OBJECTIVE: Return, word for word, the stretch of records from the line containing "Screen dimensions: 384x204" through the line containing "coord(235,726)", and omit the pictures.

* Start *

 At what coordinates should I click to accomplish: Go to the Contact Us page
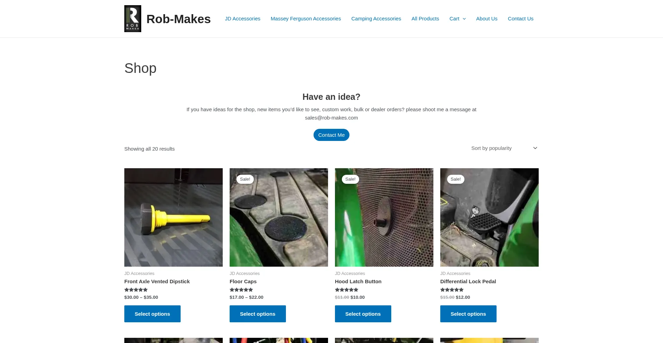pyautogui.click(x=520, y=19)
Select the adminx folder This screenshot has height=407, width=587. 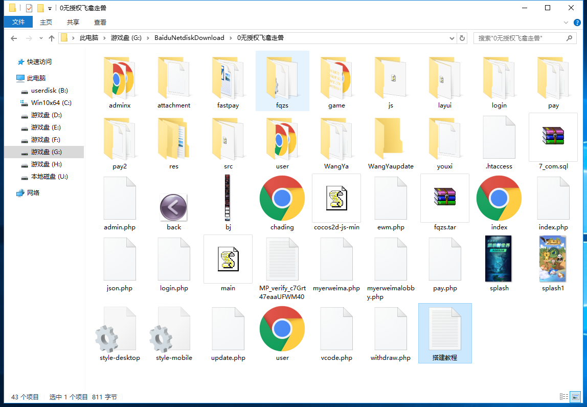point(120,78)
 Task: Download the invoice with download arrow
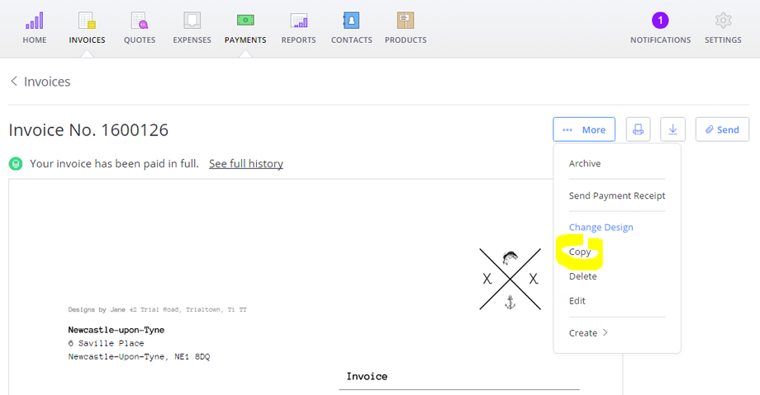coord(672,129)
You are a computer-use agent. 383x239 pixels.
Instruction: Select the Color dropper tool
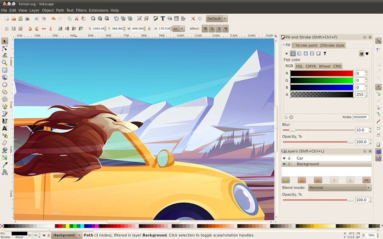[5, 165]
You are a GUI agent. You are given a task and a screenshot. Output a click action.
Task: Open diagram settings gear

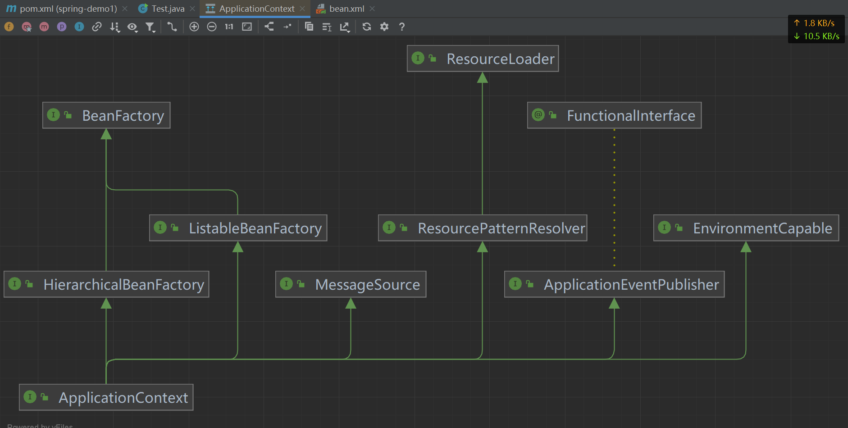[x=384, y=27]
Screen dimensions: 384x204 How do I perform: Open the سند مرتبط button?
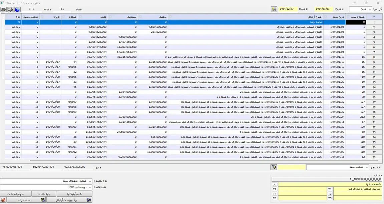[x=25, y=200]
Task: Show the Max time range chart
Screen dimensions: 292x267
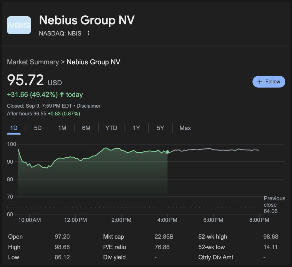Action: [185, 128]
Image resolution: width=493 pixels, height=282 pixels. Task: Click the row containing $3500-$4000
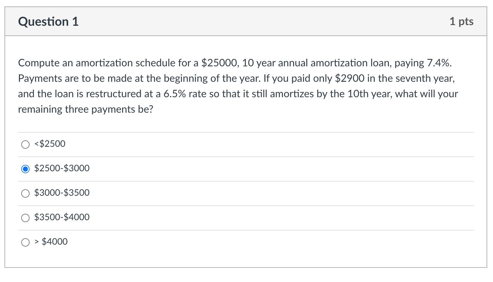tap(161, 217)
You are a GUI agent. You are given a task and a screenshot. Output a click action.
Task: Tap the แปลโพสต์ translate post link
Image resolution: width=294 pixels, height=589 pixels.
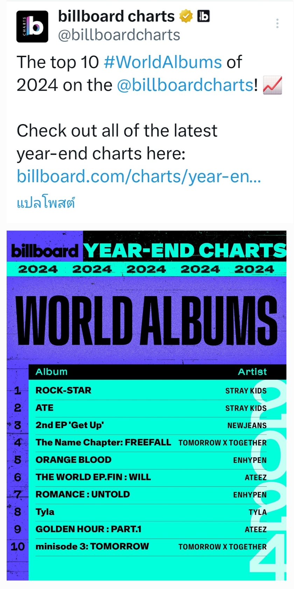click(46, 203)
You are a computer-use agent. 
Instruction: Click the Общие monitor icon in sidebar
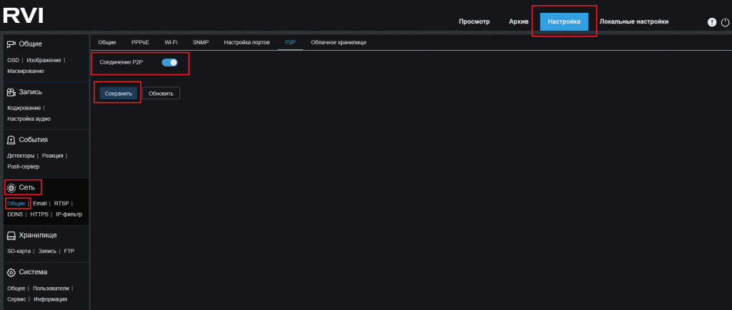pyautogui.click(x=11, y=44)
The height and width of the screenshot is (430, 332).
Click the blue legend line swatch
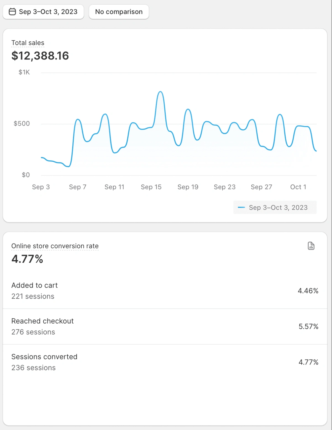click(x=241, y=208)
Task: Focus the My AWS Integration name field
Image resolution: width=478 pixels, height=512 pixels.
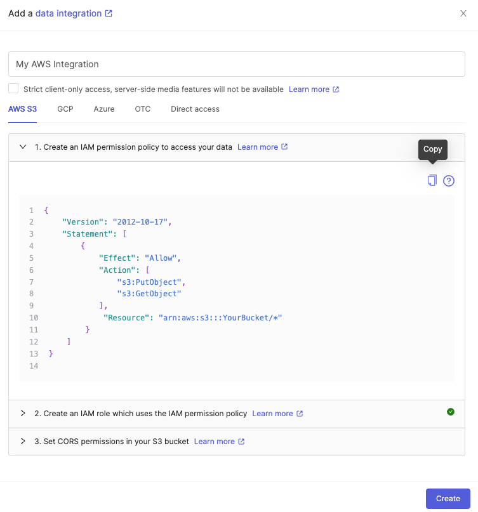Action: coord(237,64)
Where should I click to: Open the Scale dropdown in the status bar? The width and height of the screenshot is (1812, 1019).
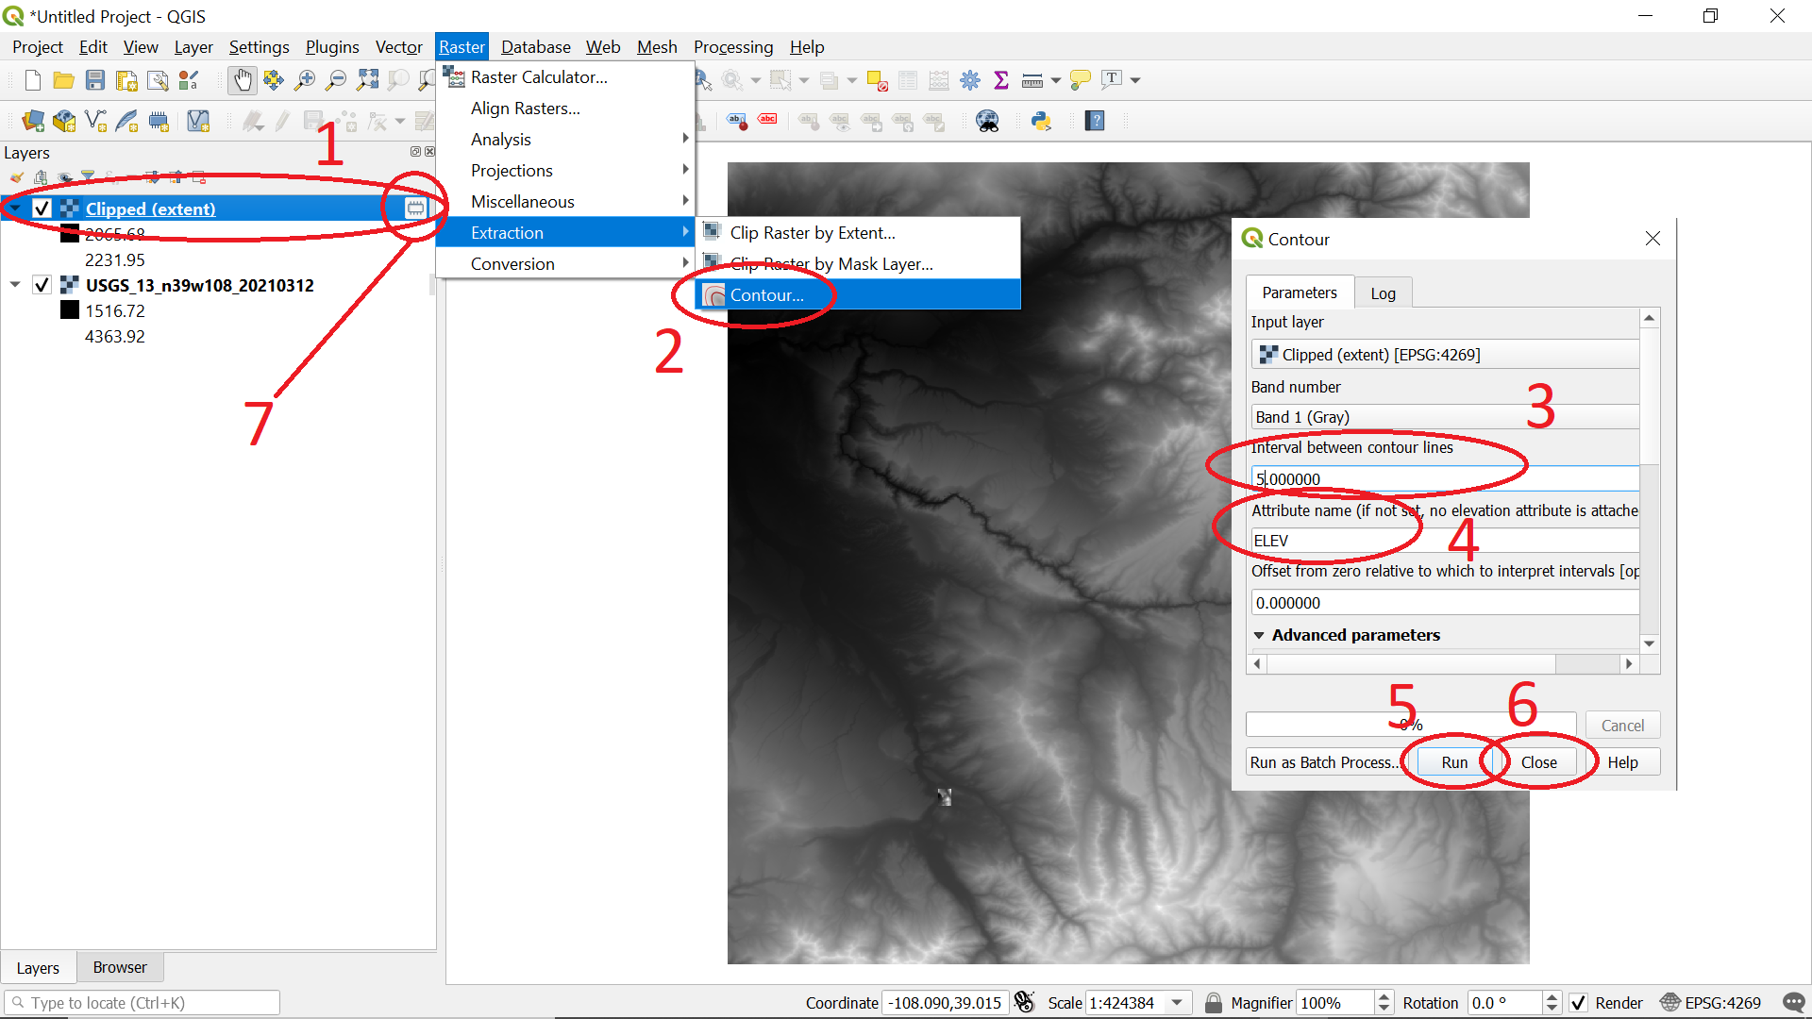click(1177, 1003)
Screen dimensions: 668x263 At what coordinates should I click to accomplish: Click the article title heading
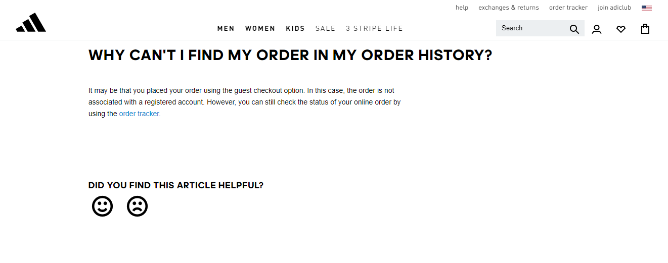click(290, 56)
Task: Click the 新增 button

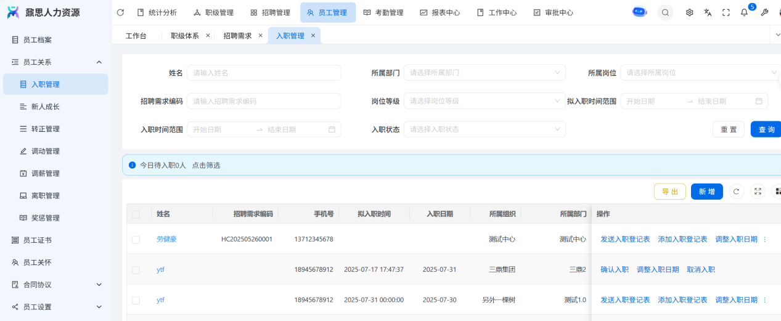Action: tap(706, 192)
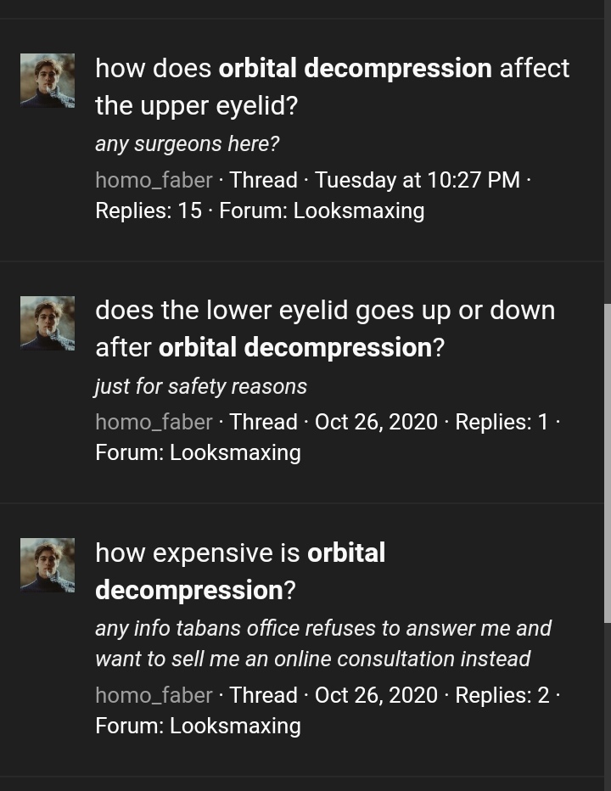Open Looksmaxing forum link in 'how expensive' result
The width and height of the screenshot is (611, 791).
coord(235,726)
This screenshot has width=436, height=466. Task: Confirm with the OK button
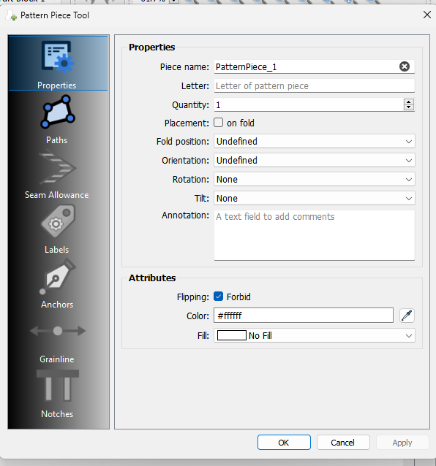click(284, 443)
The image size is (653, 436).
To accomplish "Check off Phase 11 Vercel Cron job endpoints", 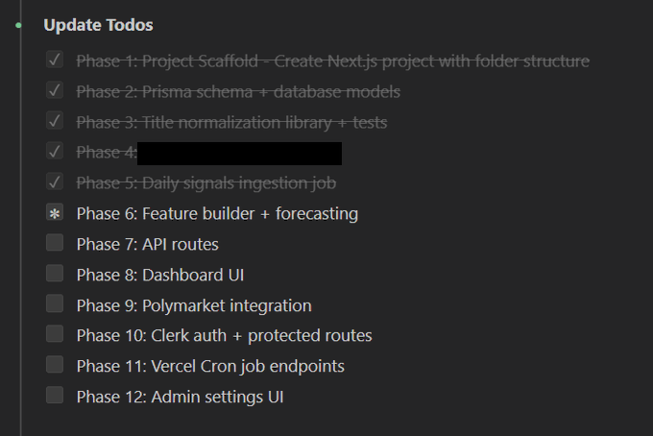I will pos(55,365).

* End *

COMPLETE ANSWER:
Screen dimensions: 384x204 How do I perform: Open the سند مرتبط button?
[x=25, y=200]
Task: Show the Max time range chart
Screen dimensions: 292x267
Action: [185, 128]
Image resolution: width=493 pixels, height=282 pixels. Task: Click the row containing $3500-$4000
tap(161, 217)
You are a GUI agent. You are given a task and a screenshot. Output a click action.
Task: Tap the แปลโพสต์ translate post link
Image resolution: width=294 pixels, height=589 pixels.
click(46, 203)
You are a computer-use agent. 
Instruction: Click the Общие monitor icon in sidebar
pyautogui.click(x=11, y=44)
The height and width of the screenshot is (430, 332).
Click the blue legend line swatch
click(x=241, y=208)
Task: Focus the My AWS Integration name field
Image resolution: width=478 pixels, height=512 pixels.
Action: coord(237,64)
Where should I click to: Open the Scale dropdown in the status bar? The width and height of the screenshot is (1812, 1019).
click(1177, 1003)
Screen dimensions: 668x263 At what coordinates should I click to accomplish: Click the article title heading
click(290, 56)
Task: Click the 新增 button

Action: tap(706, 192)
Open Looksmaxing forum link in 'how expensive' result
The width and height of the screenshot is (611, 791).
coord(235,726)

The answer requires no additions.